- Genre: Thriller, Crime
- Written by: Jon Halder
- Directed by: Jon Halder
- Starring: Koushik Roy Debashree Roy
- Music by: Rajdeep Ganguly
- Country of origin: India
- Original language: Bengali
- No. of seasons: 1
- No. of episodes: 5

Production
- Cinematography: Anir
- Editor: Koustav Sarkar

Original release
- Network: Klikk
- Release: 31 January 2024

= 36 Ghanta =

36 Ghanta (Thirty Six Hours) is a 2024 Indian Bengali language crime and thriller web series written and directed by Jon Halder.

== Synopsis ==
Massive financial borrowing to finance the company, which was followed by a stock market meltdown. Nihar's financial problems arrived at his door over night. After being betrayed, Nihar faces financial disaster and is targeted by loan sharks. While seeking assistance, he finds money at the scene of an accident, which sparks a political controversy. Reborrowing money is the solution to the issue. Creditor demands began to rise in this direction. Nihar was searching for money when he suddenly found himself holding a bag of cash. His life changes when he embezzles money since he can't control his greed.

== Cast ==
- Koushik Roy as Nihar Chatterjee
- Debashree Roy
- Plaban Basu as Nirjhar Nandi
- Riya Ganguly as Ankita
- Somnath Chakraborty

== Episodes ==

| No. | Title | Directed by | Original release date |
| 1 | "Money" | Jon Halder | 31 January 2024 |
Nihar Chatterjee, a businessman, is in severe financial need.

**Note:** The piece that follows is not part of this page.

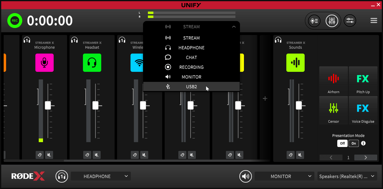Image resolution: width=383 pixels, height=189 pixels.
Task: Select RECORDING from the output menu
Action: click(191, 67)
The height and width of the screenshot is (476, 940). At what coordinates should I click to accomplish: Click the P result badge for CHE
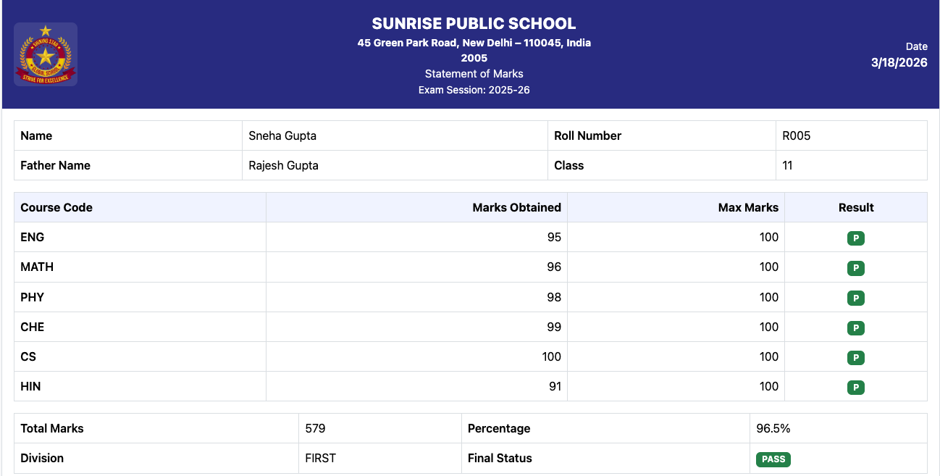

He must protect his family from debt collectors.
| 2 | "Politics" | Jon Halder | 31 January 2024 |
While Nihar is the focus of a search operation by the state police. He flees to the bush, where he discovers an abandoned bungalow.
| 3 | "Family" | Jon Halder | 31 January 2024 |
Under political pressure, police keep looking for Nihar since he is believed to be a murderer.
| 4 | "Greed" | Jon Halder | 31 January 2024 |
While police steadily closing in on Nihar as he rambles around the jungle looking for a way out, politicians are plotting the bloodiest possible attack on him.
| 5 | "The Fall" | Jon Halder | 31 January 2024 |
The decisive battle. Who is it, Nihar, the authorities, or the politicians? Who is the beneficiary of the funds?